*Stored data entries*.
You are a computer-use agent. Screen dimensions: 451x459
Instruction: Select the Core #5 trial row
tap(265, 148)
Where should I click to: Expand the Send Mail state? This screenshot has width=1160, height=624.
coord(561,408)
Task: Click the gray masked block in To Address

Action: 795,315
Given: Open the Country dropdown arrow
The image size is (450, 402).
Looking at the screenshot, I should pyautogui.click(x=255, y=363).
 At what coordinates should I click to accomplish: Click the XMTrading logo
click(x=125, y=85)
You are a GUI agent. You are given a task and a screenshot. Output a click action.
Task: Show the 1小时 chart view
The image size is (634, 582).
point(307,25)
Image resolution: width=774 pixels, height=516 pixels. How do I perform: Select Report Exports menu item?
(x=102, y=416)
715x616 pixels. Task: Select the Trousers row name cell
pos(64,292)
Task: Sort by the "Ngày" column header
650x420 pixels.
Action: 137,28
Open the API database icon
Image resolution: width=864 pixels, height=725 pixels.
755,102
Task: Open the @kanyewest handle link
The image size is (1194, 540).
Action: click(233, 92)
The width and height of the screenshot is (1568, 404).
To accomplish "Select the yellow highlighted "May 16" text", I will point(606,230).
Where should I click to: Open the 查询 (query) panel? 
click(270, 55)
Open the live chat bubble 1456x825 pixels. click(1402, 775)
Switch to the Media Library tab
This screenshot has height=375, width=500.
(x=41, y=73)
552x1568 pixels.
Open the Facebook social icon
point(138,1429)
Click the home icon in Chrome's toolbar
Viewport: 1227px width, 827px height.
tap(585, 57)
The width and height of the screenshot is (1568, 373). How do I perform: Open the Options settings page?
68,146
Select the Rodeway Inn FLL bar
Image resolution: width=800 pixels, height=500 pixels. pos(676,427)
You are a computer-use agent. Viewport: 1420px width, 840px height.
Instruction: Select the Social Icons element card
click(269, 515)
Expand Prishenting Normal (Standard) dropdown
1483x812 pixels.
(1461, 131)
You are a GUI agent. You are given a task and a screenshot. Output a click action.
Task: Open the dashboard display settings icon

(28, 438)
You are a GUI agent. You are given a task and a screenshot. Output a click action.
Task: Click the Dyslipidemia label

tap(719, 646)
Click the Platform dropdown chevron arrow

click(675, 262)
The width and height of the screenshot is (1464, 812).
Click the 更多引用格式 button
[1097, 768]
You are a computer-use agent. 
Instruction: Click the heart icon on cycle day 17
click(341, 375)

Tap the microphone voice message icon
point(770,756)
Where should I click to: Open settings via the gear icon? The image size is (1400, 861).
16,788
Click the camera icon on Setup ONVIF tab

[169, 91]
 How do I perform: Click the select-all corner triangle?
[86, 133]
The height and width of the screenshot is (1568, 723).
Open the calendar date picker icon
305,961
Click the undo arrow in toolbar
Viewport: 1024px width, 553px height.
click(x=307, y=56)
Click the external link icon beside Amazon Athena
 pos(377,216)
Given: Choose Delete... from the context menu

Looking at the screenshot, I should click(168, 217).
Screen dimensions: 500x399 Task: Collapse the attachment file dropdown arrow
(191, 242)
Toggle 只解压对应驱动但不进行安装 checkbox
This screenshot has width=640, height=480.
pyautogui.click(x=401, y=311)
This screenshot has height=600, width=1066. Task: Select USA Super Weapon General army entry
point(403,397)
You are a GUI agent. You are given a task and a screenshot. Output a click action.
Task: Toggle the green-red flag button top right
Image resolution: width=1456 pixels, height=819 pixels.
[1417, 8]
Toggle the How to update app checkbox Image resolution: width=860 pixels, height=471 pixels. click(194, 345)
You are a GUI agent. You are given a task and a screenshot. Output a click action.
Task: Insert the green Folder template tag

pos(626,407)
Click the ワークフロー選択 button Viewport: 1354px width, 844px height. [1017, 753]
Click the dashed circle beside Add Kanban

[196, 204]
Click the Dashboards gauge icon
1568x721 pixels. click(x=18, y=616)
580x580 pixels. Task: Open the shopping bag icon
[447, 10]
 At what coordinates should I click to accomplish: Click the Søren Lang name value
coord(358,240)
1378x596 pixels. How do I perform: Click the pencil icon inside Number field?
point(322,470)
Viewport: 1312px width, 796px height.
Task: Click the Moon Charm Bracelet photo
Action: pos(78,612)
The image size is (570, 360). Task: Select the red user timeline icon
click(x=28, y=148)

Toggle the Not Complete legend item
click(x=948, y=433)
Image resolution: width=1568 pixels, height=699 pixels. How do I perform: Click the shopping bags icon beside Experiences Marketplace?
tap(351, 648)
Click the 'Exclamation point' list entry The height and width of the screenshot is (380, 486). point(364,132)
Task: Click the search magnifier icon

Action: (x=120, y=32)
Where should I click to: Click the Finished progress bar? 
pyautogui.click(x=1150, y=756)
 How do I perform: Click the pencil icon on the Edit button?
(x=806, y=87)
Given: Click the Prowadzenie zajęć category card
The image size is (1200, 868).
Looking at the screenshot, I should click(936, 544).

*Problem to solve*. Arrange every line of the entries above as a Markdown table with two columns, Row and Text: number each line in Row, put the line itself in Text, and omit blank lines.

*Written solution*.
| Row | Text |
|---|---|
| 1 | You are a computer-use agent. Screen dimensions: 451x459 |
| 2 | Instruction: Select the Core #5 trial row |
| 3 | tap(265, 148) |
| 4 | Where should I click to: Expand the Send Mail state? This screenshot has width=1160, height=624. |
| 5 | coord(561,408) |
| 6 | Task: Click the gray masked block in To Address |
| 7 | Action: 795,315 |
| 8 | Given: Open the Country dropdown arrow |
| 9 | The image size is (450, 402). |
| 10 | Looking at the screenshot, I should pyautogui.click(x=255, y=363). |
| 11 |  At what coordinates should I click to accomplish: Click the XMTrading logo |
| 12 | click(x=125, y=85) |
| 13 | You are a GUI agent. You are given a task and a screenshot. Output a click action. |
| 14 | Task: Show the 1小时 chart view |
| 15 | The image size is (634, 582). |
| 16 | point(307,25) |
| 17 | Image resolution: width=774 pixels, height=516 pixels. How do I perform: Select Report Exports menu item? |
| 18 | (x=102, y=416) |
| 19 | 715x616 pixels. Task: Select the Trousers row name cell |
| 20 | pos(64,292) |
| 21 | Task: Sort by the "Ngày" column header |
| 22 | 650x420 pixels. |
| 23 | Action: 137,28 |
| 24 | Open the API database icon |
| 25 | Image resolution: width=864 pixels, height=725 pixels. |
| 26 | 755,102 |
| 27 | Task: Open the @kanyewest handle link |
| 28 | The image size is (1194, 540). |
| 29 | Action: click(233, 92) |
| 30 | The width and height of the screenshot is (1568, 404). |
| 31 | To accomplish "Select the yellow highlighted "May 16" text", I will point(606,230). |
| 32 | Where should I click to: Open the 查询 (query) panel?  |
| 33 | click(270, 55) |
| 34 | Open the live chat bubble 1456x825 pixels. click(1402, 775) |
| 35 | Switch to the Media Library tab |
| 36 | This screenshot has height=375, width=500. |
| 37 | (x=41, y=73) |
| 38 | 552x1568 pixels. |
| 39 | Open the Facebook social icon |
| 40 | point(138,1429) |
| 41 | Click the home icon in Chrome's toolbar |
| 42 | Viewport: 1227px width, 827px height. |
| 43 | tap(585, 57) |
| 44 | The width and height of the screenshot is (1568, 373). How do I perform: Open the Options settings page? |
| 45 | 68,146 |
| 46 | Select the Rodeway Inn FLL bar |
| 47 | Image resolution: width=800 pixels, height=500 pixels. pos(676,427) |
| 48 | You are a computer-use agent. Viewport: 1420px width, 840px height. |
| 49 | Instruction: Select the Social Icons element card |
| 50 | click(269, 515) |
| 51 | Expand Prishenting Normal (Standard) dropdown |
| 52 | 1483x812 pixels. |
| 53 | (1461, 131) |
| 54 | You are a GUI agent. You are given a task and a screenshot. Output a click action. |
| 55 | Task: Open the dashboard display settings icon |
| 56 | (28, 438) |
| 57 | You are a GUI agent. You are given a task and a screenshot. Output a click action. |
| 58 | Task: Click the Dyslipidemia label |
| 59 | tap(719, 646) |
| 60 | Click the Platform dropdown chevron arrow |
| 61 | click(675, 262) |
| 62 | The width and height of the screenshot is (1464, 812). |
| 63 | Click the 更多引用格式 button |
| 64 | [1097, 768] |
| 65 | You are a computer-use agent.  |
| 66 | Instruction: Click the heart icon on cycle day 17 |
| 67 | click(341, 375) |
| 68 | Tap the microphone voice message icon |
| 69 | point(770,756) |
| 70 | Where should I click to: Open settings via the gear icon? The image size is (1400, 861). |
| 71 | 16,788 |
| 72 | Click the camera icon on Setup ONVIF tab |
| 73 | [169, 91] |
| 74 |  How do I perform: Click the select-all corner triangle? |
| 75 | [86, 133] |
| 76 | The height and width of the screenshot is (1568, 723). |
| 77 | Open the calendar date picker icon |
| 78 | 305,961 |
| 79 | Click the undo arrow in toolbar |
| 80 | Viewport: 1024px width, 553px height. |
| 81 | click(x=307, y=56) |
| 82 | Click the external link icon beside Amazon Athena |
| 83 |  pos(377,216) |
| 84 | Given: Choose Delete... from the context menu |
| 85 | Looking at the screenshot, I should click(168, 217). |
| 86 | Screen dimensions: 500x399 Task: Collapse the attachment file dropdown arrow |
| 87 | (191, 242) |
| 88 | Toggle 只解压对应驱动但不进行安装 checkbox |
| 89 | This screenshot has width=640, height=480. |
| 90 | pyautogui.click(x=401, y=311) |
| 91 | This screenshot has height=600, width=1066. Task: Select USA Super Weapon General army entry |
| 92 | point(403,397) |
| 93 | You are a GUI agent. You are given a task and a screenshot. Output a click action. |
| 94 | Task: Toggle the green-red flag button top right |
| 95 | Image resolution: width=1456 pixels, height=819 pixels. |
| 96 | [1417, 8] |
| 97 | Toggle the How to update app checkbox Image resolution: width=860 pixels, height=471 pixels. click(194, 345) |
| 98 | You are a GUI agent. You are given a task and a screenshot. Output a click action. |
| 99 | Task: Insert the green Folder template tag |
| 100 | pos(626,407) |
| 101 | Click the ワークフロー選択 button Viewport: 1354px width, 844px height. [1017, 753] |
| 102 | Click the dashed circle beside Add Kanban |
| 103 | [196, 204] |
| 104 | Click the Dashboards gauge icon |
| 105 | 1568x721 pixels. click(x=18, y=616) |
| 106 | 580x580 pixels. Task: Open the shopping bag icon |
| 107 | [447, 10] |
| 108 |  At what coordinates should I click to accomplish: Click the Søren Lang name value |
| 109 | coord(358,240) |
| 110 | 1378x596 pixels. How do I perform: Click the pencil icon inside Number field? |
| 111 | point(322,470) |
| 112 | Viewport: 1312px width, 796px height. |
| 113 | Task: Click the Moon Charm Bracelet photo |
| 114 | Action: pos(78,612) |
| 115 | The image size is (570, 360). Task: Select the red user timeline icon |
| 116 | click(x=28, y=148) |
| 117 | Toggle the Not Complete legend item |
| 118 | click(x=948, y=433) |
| 119 | Image resolution: width=1568 pixels, height=699 pixels. How do I perform: Click the shopping bags icon beside Experiences Marketplace? |
| 120 | tap(351, 648) |
| 121 | Click the 'Exclamation point' list entry The height and width of the screenshot is (380, 486). point(364,132) |
| 122 | Task: Click the search magnifier icon |
| 123 | Action: (x=120, y=32) |
| 124 | Where should I click to: Click the Finished progress bar?  |
| 125 | pyautogui.click(x=1150, y=756) |
| 126 |  How do I perform: Click the pencil icon on the Edit button? |
| 127 | (x=806, y=87) |
| 128 | Given: Click the Prowadzenie zajęć category card |
| 129 | The image size is (1200, 868). |
| 130 | Looking at the screenshot, I should click(936, 544). |